A retired US Army general has been designated to help coordinate the massive shipment of American weapons and ammunition to Ukraine, the White House has announced.
US Defense Department’s veteran policy planner Terry Wolff, who previously oversaw Washington’s sponsorship of militants and terrorist groups in Syria to overthrow the Damascus government, was brought onto the National Security Council (NSC) after a group of senators urged US President Joe Biden to put someone in charge of the program, RT reported Saturday, citing a White House spokesman.
Wolff “recently” joined the NSC, the spokesman told reporters on Friday, noting that the retired three-star general had previous experience at the council, as well as at the State Department, the Pentagon and the Joint Chiefs of Staff.

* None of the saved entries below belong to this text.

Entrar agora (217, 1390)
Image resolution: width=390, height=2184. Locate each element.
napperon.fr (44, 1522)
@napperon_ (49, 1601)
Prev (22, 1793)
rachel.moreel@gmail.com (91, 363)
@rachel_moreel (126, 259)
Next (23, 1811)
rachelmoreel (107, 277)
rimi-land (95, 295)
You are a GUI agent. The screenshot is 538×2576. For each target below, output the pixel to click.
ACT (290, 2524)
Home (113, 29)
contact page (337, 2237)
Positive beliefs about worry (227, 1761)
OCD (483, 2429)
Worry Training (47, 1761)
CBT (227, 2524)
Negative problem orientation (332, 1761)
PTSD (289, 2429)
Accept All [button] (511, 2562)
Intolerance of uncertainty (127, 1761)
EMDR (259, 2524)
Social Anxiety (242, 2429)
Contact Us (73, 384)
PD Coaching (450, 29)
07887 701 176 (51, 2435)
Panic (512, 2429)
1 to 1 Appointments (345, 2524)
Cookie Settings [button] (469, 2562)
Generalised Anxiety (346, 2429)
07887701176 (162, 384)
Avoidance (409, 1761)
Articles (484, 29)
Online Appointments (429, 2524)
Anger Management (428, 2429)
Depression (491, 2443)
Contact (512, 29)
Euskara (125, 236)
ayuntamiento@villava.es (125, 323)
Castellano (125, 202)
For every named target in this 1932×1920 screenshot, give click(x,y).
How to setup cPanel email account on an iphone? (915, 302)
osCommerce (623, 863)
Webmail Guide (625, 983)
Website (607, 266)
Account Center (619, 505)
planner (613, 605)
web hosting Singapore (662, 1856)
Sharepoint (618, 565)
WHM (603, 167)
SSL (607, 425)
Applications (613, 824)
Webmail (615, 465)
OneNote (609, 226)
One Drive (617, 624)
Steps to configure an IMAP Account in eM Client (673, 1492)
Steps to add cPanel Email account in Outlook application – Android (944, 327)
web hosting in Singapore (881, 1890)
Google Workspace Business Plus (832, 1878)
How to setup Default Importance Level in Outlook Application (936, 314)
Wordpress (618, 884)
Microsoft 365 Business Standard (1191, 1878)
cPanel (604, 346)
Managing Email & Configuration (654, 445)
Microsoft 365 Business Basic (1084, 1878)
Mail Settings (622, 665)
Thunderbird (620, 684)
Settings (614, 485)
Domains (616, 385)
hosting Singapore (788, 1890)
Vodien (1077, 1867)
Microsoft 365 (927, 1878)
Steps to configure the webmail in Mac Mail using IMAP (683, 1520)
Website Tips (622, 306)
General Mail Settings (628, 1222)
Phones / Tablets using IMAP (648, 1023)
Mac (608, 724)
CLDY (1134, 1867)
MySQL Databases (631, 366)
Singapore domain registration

According to the report, Wolff spent nearly a decade in Germany and did three tours in Iraq during the US military occupation of the country between 2003 and 2010, including with the Coalition Military Assistance Training Team.
His final assignment before retirement in February 2014 was as director of strategic plans and policy (J-5) for the Joint Staff, for more than two years.
Wolff then joined the Near East South Asia Center for Strategic Studies (NESA), an outfit at the National Defense University, but took a sabbatical in November 2015 to serve the Obama administration as the deputy special envoy to the Global Coalition to Counter ISIL (Daesh).
“His experience as the deputy for the Defeat [Daesh] Coalition will be amazing in making sure this coalition maintains momentum,” one official told CNN.
His appointment came a day after Biden announced he would send another $800 million in weapons and ammunition to Ukraine, including 72 towed artillery pieces to complement the 18 sent out previously.
Wolff’s appointment was praised on Friday by Democratic Senators Dick Durbin of Illinois and Jeanne Shaheen of New Hampshire as well as Republicans Rob Portman of Ohio and Roger Wicker of Mississippi, who described the pick as Biden’s response to their request to do so, made in a letter last week.
It was not clear whether Wolff, in his capacity as the deputy envoy to the anti-IS coalition, had a hand in US programs to ship huge quantities of weaponry to Syrian militants, whether the Kurdish-led SDF militia or al-Qaeda-affiliated terrorist groups that sought to overthrow the government in Damascus.
While the SDF presently controls a large portion of Syria, where around 2,000 US troops are present without international authorization, the “moderate rebels” have been reduced to an enclave in the north, under occupation by Turkish troops.
Russia has informed the US and its allies that any weapons shipment to Kiev would be targeted for destruction. It further sent a diplomatic note to Washington warning of “unpredictable consequences” if the deliveries continued.